Matematik ve geometri. İkisini bir paragrafta yazıyorum çünkü geometriye çalışmam. Ya uyurum ya ipadde takılırım falan. Mert de ben uyuduğum için uyur. Bazen biri gelir dürter bişey sormak için falan. Öyle. Matematikte eğer şu. çok formüllü konular diilse yine uyurum. Ama formüllü konularsa birinin formül kağıdını alırım kendim yazarım sonra ezberlemeye çalışırım. O sırada deliririm falan. Çünkü ezberim cidden kötü.
İngilizceye de çalışmam. Ama nedeni ingilizceme güvenmem diil. Çalışsam da yapamıcağım için boşa efor sarfetmiyorum. Ciddiyim. İngilizce notum 50 ve 70 arasında değişir. Sinir oluyorum oyüzden.

■ Veriler:
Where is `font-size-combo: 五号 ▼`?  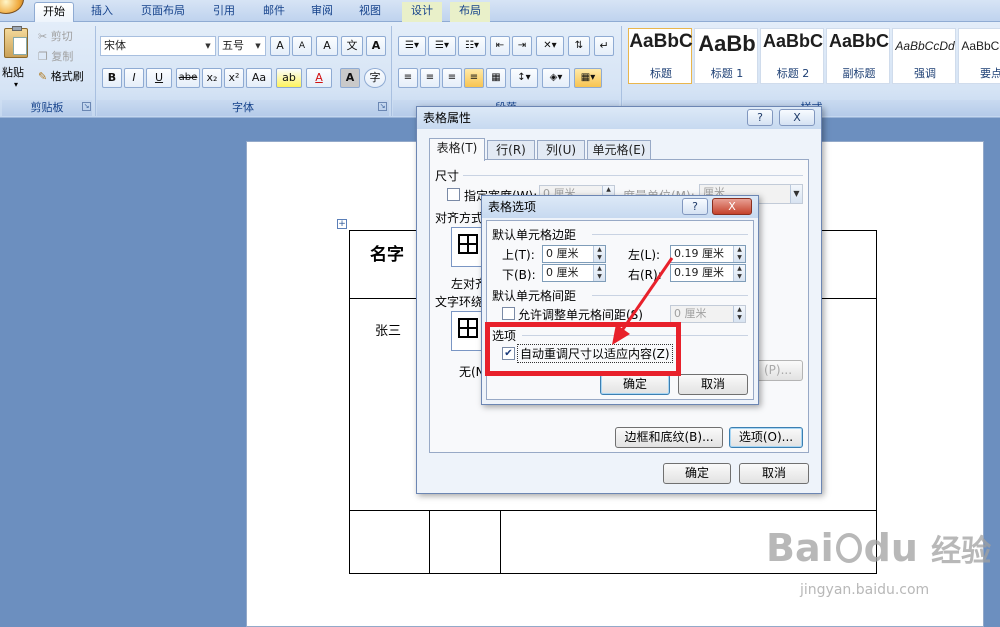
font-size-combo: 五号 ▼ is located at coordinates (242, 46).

---

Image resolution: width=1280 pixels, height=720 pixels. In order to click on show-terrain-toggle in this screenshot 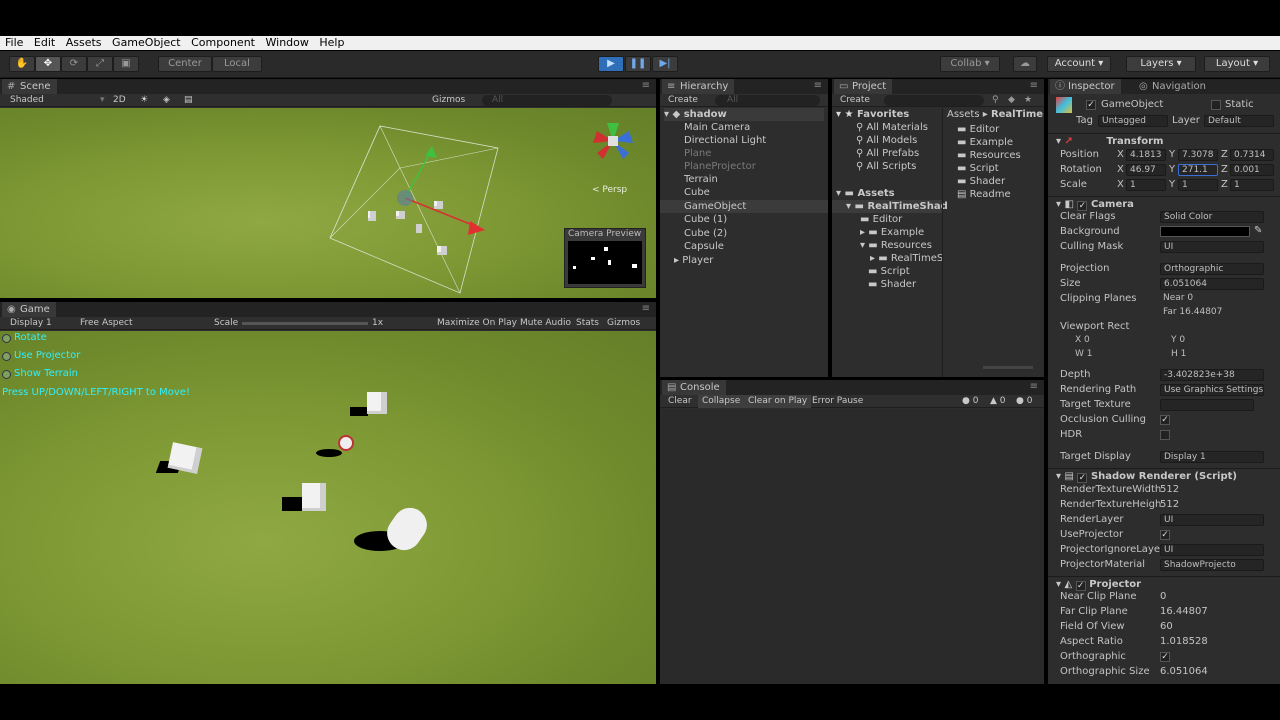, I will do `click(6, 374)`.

■ Yönerge:
Ders çalışma alışkanlıklarını anlatan metni iki cümleyle özetleyin. Bu alıştırmada verilere ihtiyaç yoktur.

■ Cevap:
Anlatıcı geometriye çalışmaz, o sırada uyur ya da iPad'le oyalanır; matematikte de konu çok formüllü değilse uyur, formüllüyse birinin formül kâğıdını alıp kendisi yazar ve ezberlemeye çalışır, fakat ezberi kötü olduğu için bu sırada çok bunalır. İngilizceye de çalışmaz, çünkü çalışsa da yapamayacağını düşünerek boşa emek harcamak istemez; notunun 50 ile 70 arasında değişmesine de sinirlenir.